Michael White 

Home and away: a new type of tourism?

Michael White rediscovers a forgotten part of his home city and asks: what else he is missing on his doorstep?
  
  


Michael White rediscovers a forgotten part of his home city and asks: what else he is missing on his doorstep?


One of the pathways on Hampstead Heath,
a 791-acre green space in London.
Photograph: David Levene/Guardian
I think I may have stumbled on a new (and very eco-friendly) form of tourism. You pack and leave home, then stay somewhere else in your own city, town or neighbourhood in order to catch up on all the nearby places you always meant to visit.

They're not far away, but you never quite do it. For instance, I see the London Eye every working day and pass it on the way to events on South Bank. I keep meaning to give it a go, but it's too busy, I'm too busy or the weather is not quite perfect.

I imagine you have similar places. Visitors tell you it's lovely and you look shifty and say ''I've not been there recently.'' They look amazed and you promise yourself you'll go. I grew up in Cornwall and didn't visit Land's End until I was 17. I've still never been to Lanhydrock, one of Cornwall's best Elizabethan houses (so they say).

As west Londoners, my wife and I recently happened upon the chance to stay in an empty flat in Hampstead, four miles north of central London. London NW3 was always a little above our pay grade (though I used to have a girlfriend whose student hostel was off Rosslyn Hill if that counts).

And so we packed a suitcase, sleeping bags included, and made our wary way up the Northern Line like foreigners newly arrived at Heathrow. I can't remember the last time I pottered round Hampstead, let alone walked the Heath or went to the Everyman cinema where I used to see arty films as a student.

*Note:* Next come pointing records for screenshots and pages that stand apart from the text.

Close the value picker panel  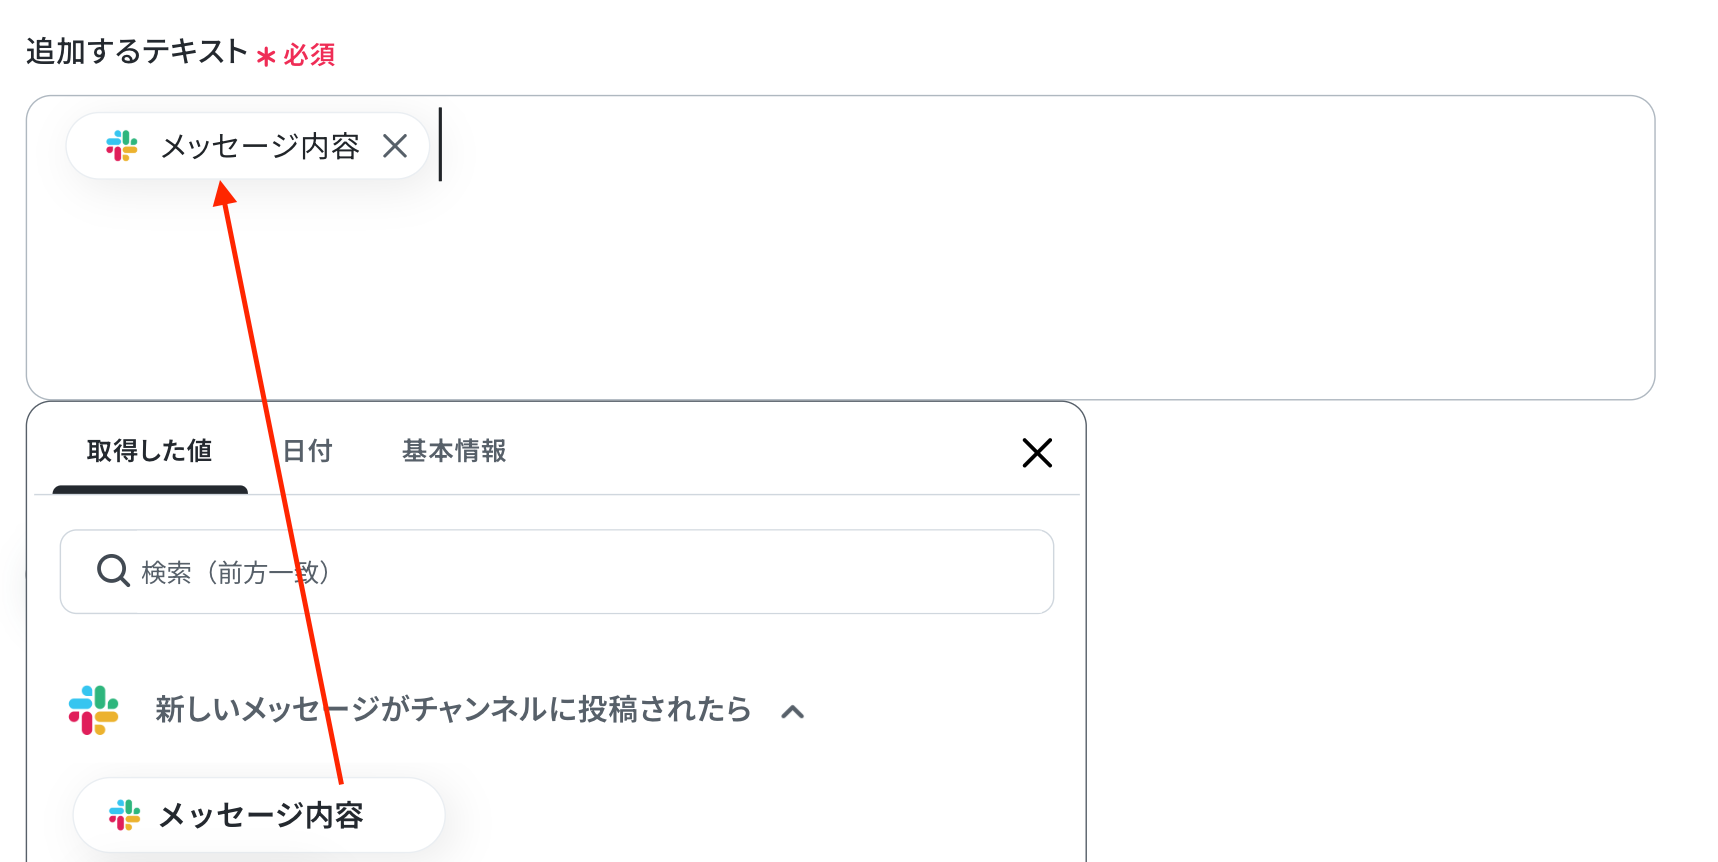pyautogui.click(x=1037, y=453)
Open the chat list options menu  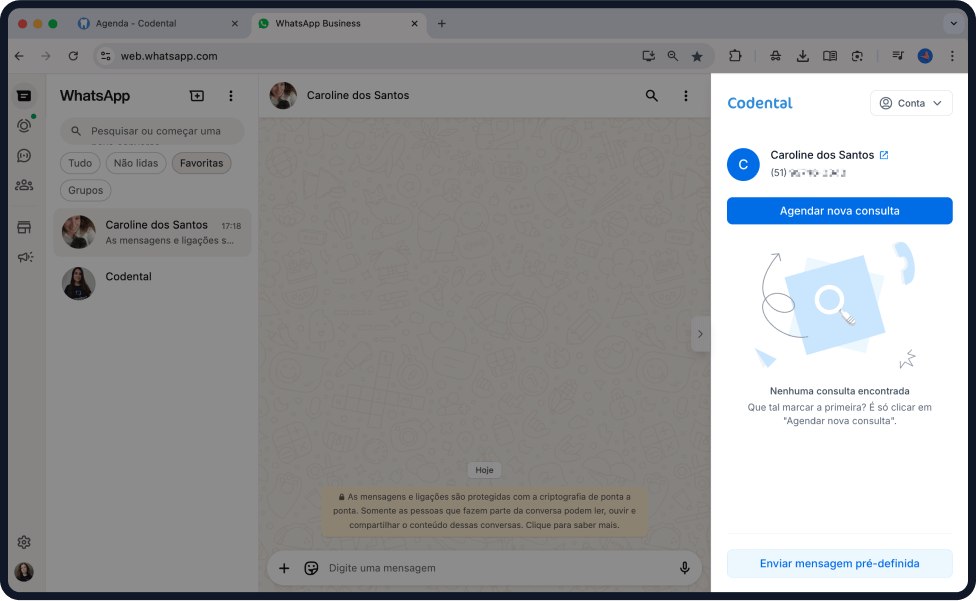click(x=231, y=96)
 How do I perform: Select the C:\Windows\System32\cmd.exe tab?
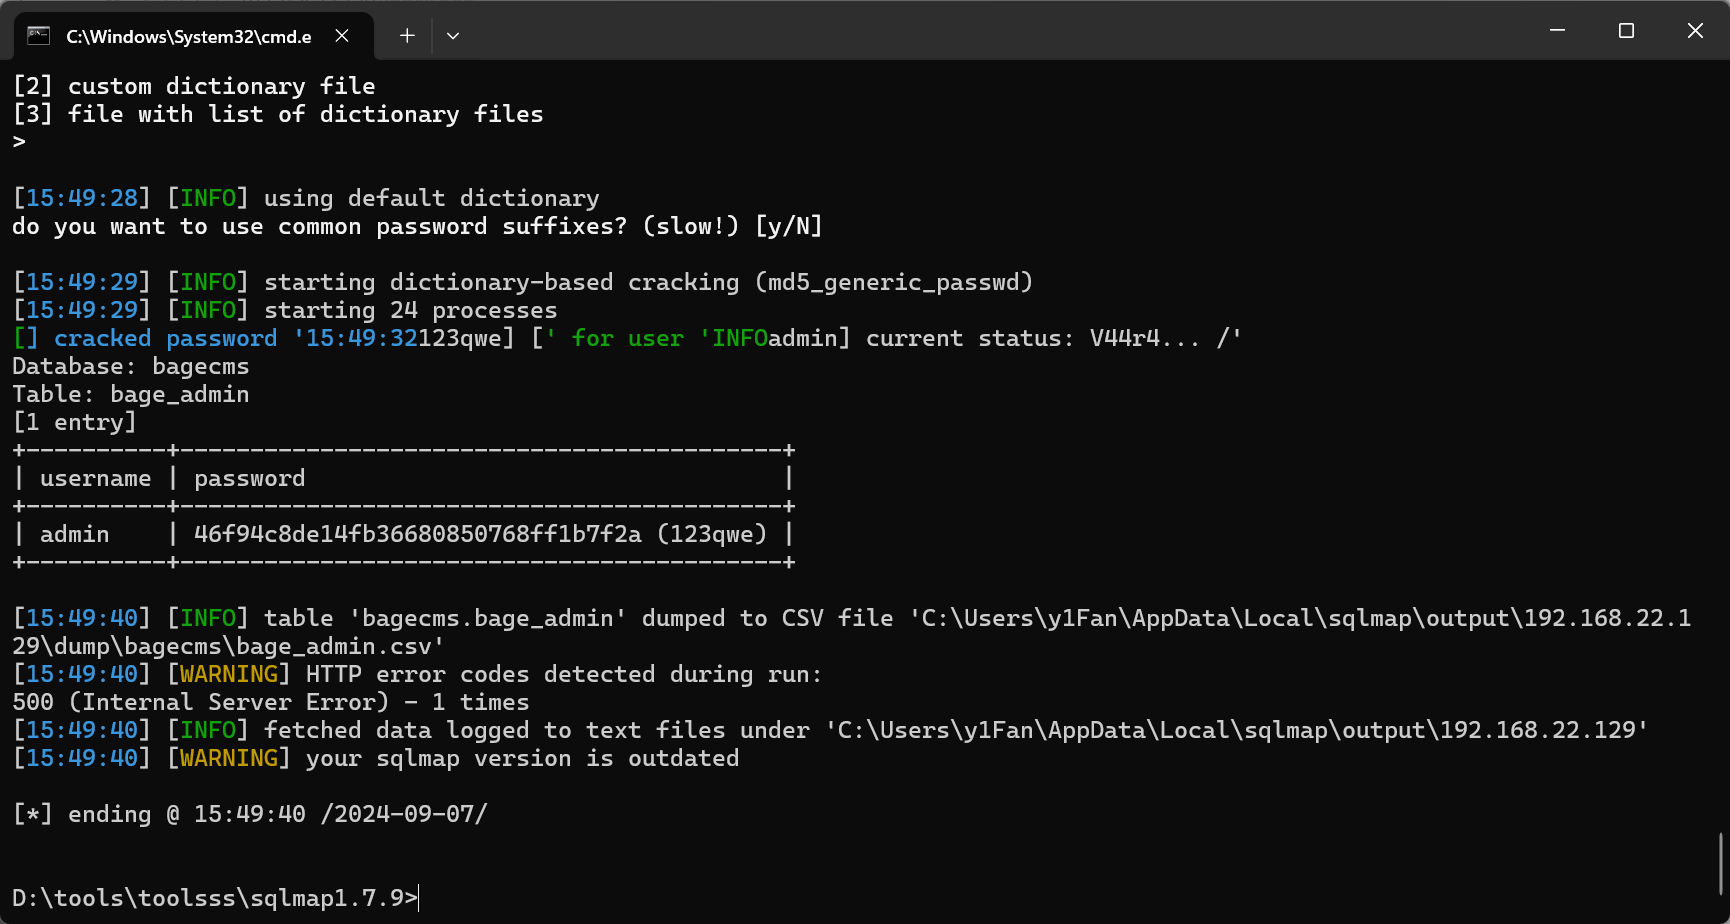point(188,37)
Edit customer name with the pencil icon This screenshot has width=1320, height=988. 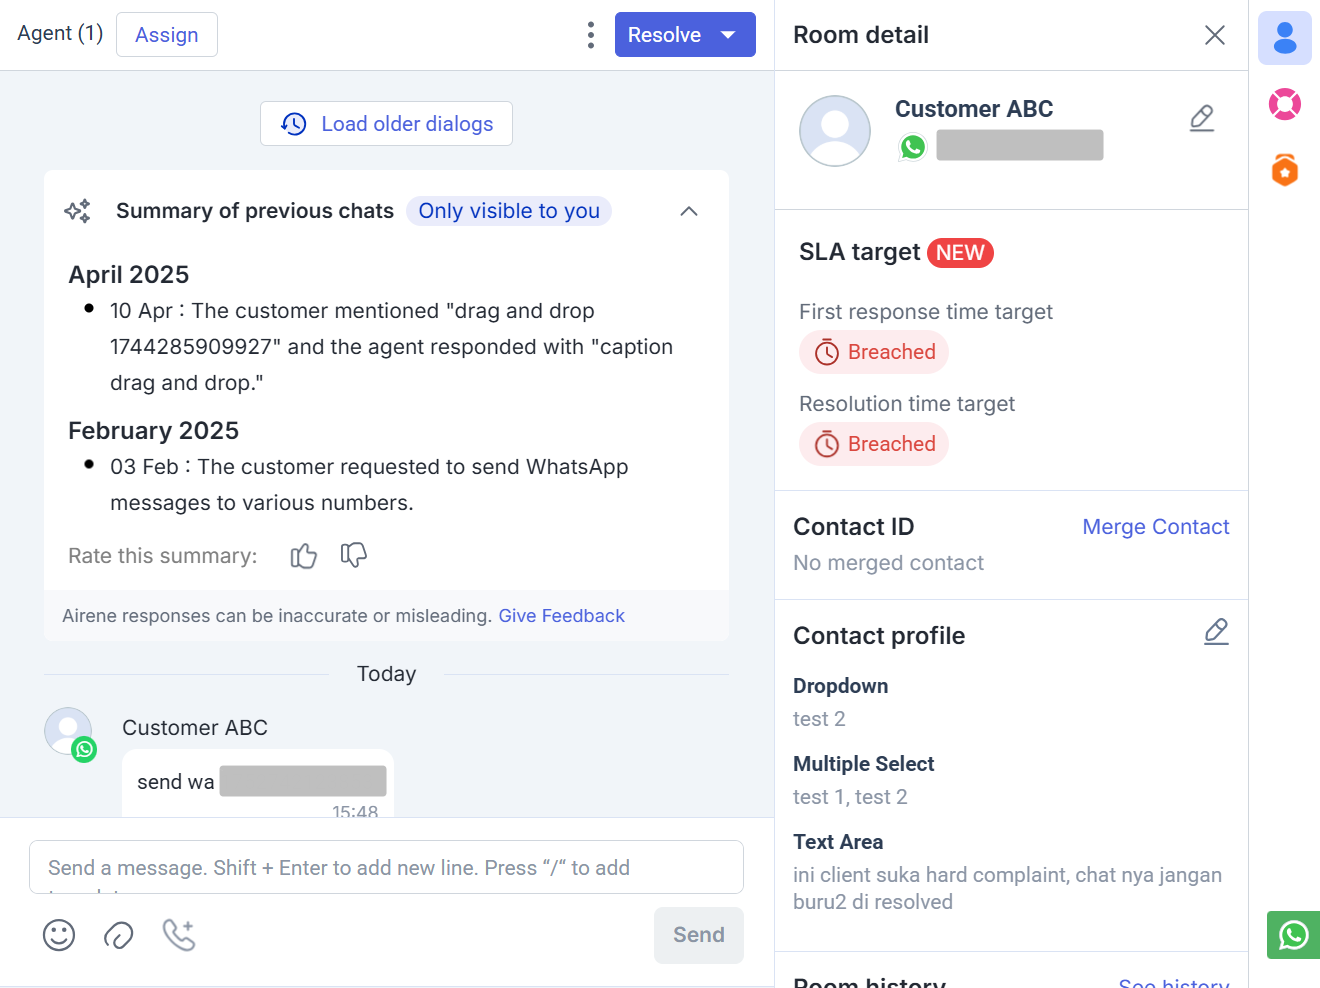point(1202,118)
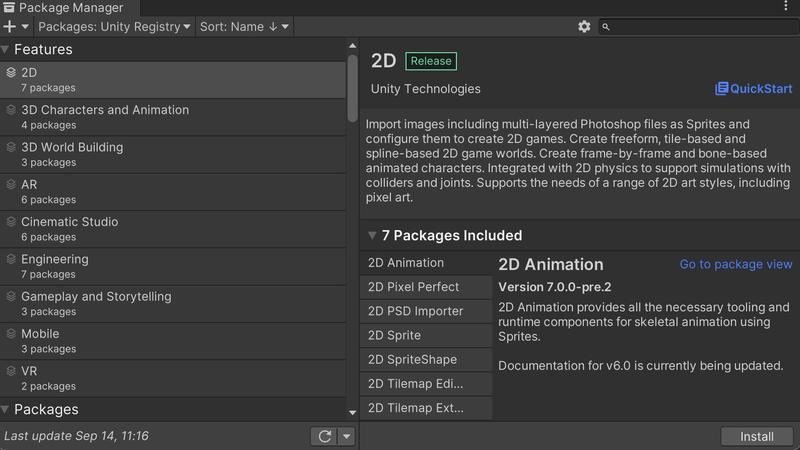
Task: Click the add package plus icon
Action: 10,27
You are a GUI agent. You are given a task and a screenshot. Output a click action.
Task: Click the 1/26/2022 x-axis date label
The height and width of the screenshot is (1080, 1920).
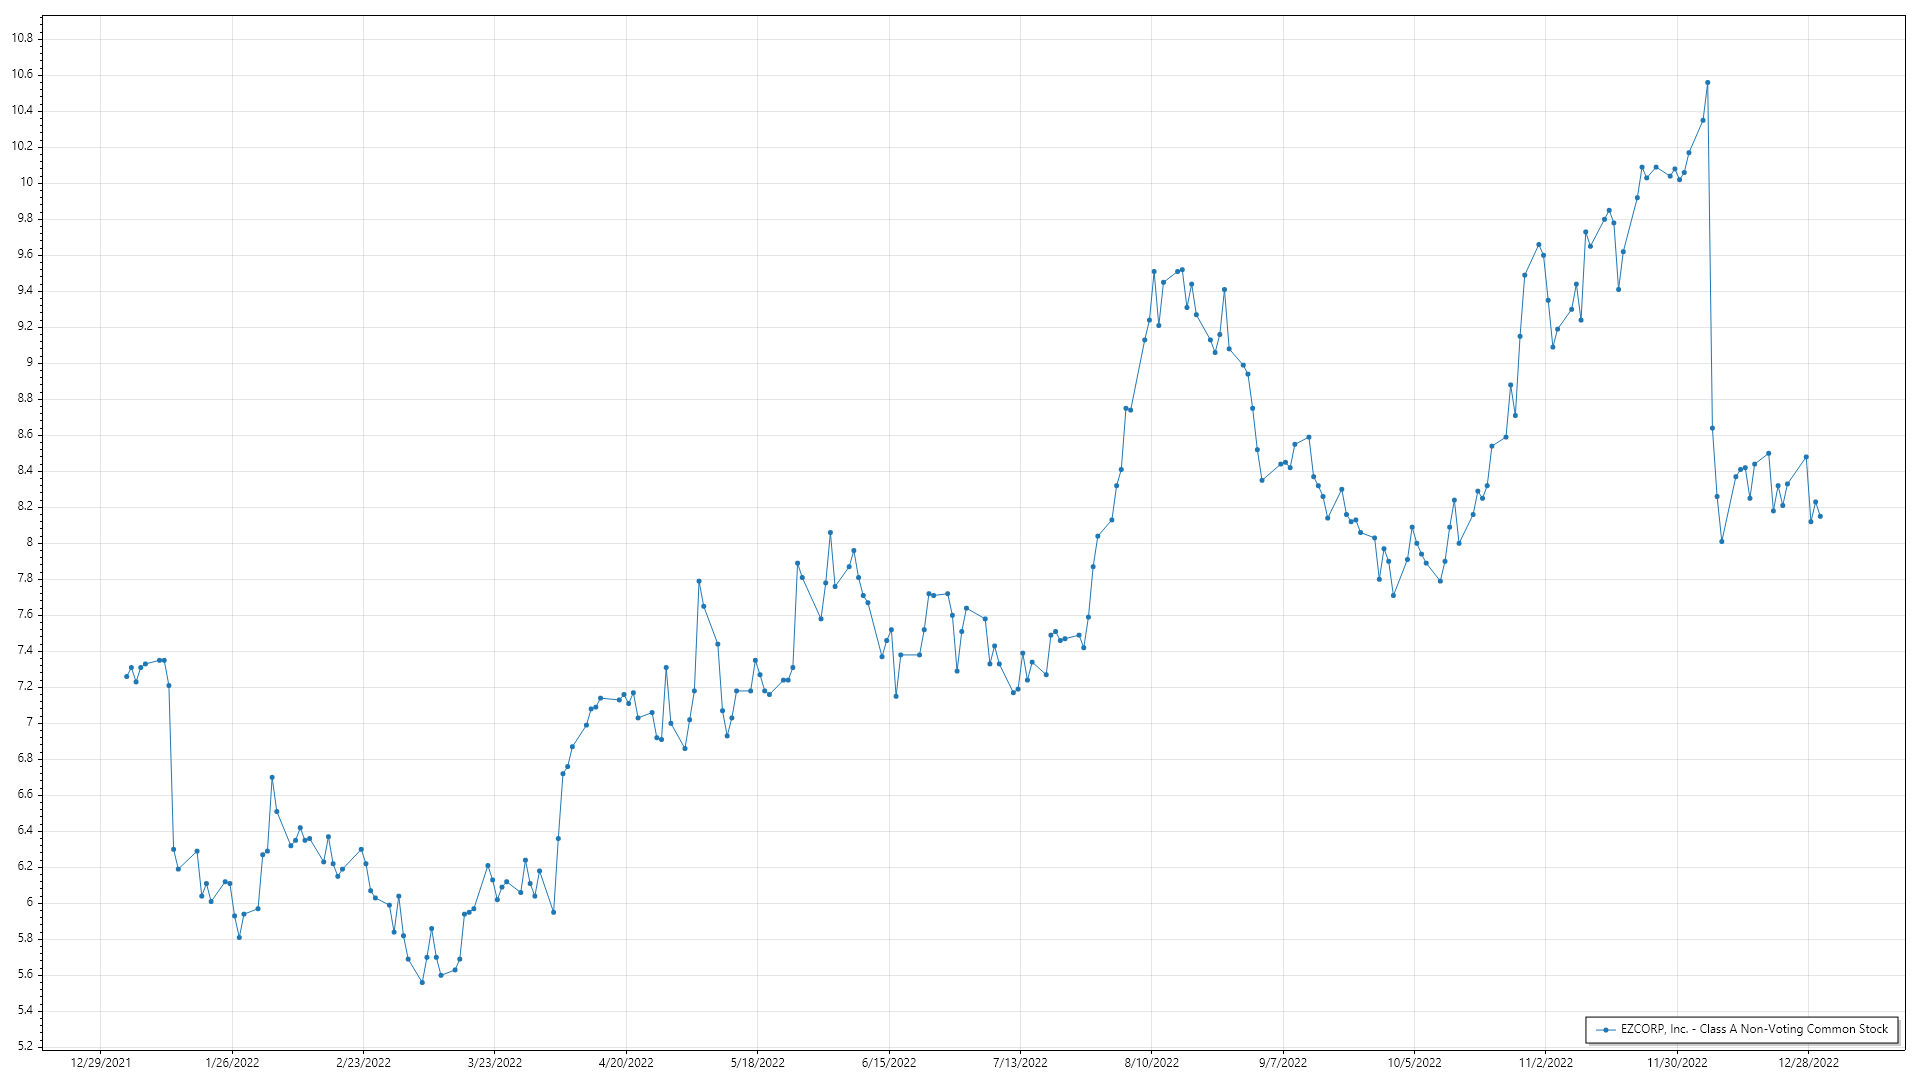[x=232, y=1063]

Was it a success? Yes, of course. We tramped around handsome, villagey streets such as Lower Terrace and Upper Terrace behind Heath St which I don't think I'd seen before. We ate in a gastropub and an old-fashioned Greek restaurant and dipped into a few twee shops.

They all seemed emptier than we expected. Were the locals at their country cottages or had many of them been out-priced, we wondered? The neighbourhood famous for housing the liberal intelligentsia for several centuries, has of course suffered the fate of all such vaguely Bohemian corners and been colonised by bankers and the like.

The Heath looked pretty good, though we didn't spend enough time on it, let alone walk as far as Kenwood House and check out the free picture collection again. But we did inspect 300 years of posh property, including Fenton House (1696), one of those grand houses built when Hampstead was still a village. Bequeathed to the National Trust after World War II it and its rigorously-ordered gardens remain a lovely oasis - and one I'd not seen before. Nor Keats' House way down the Hill below the Heath, the place where the poet lived in 1818-20, fell in love with Fanny Brawne and wrote a lot of his best stuff.

En route between the two we stumbled on 2, Willow Rd, also a National Trust property, which you may not know as the modernist block which Erno Goldfinger designed in 1938 and lived in with his family until his death in 1987. Constructed in pre-cast concrete (he was keen on the stuff) and faced in brick, it was always controversial.

Four centuries of housing and home again on the North London line in half an hour. It was pretty good stuff and we resolved to try harder to crack this house-swapping lark which has always eluded us. We plan to start in London ... or at least the bits of it we don't know well enough. Any suggestions?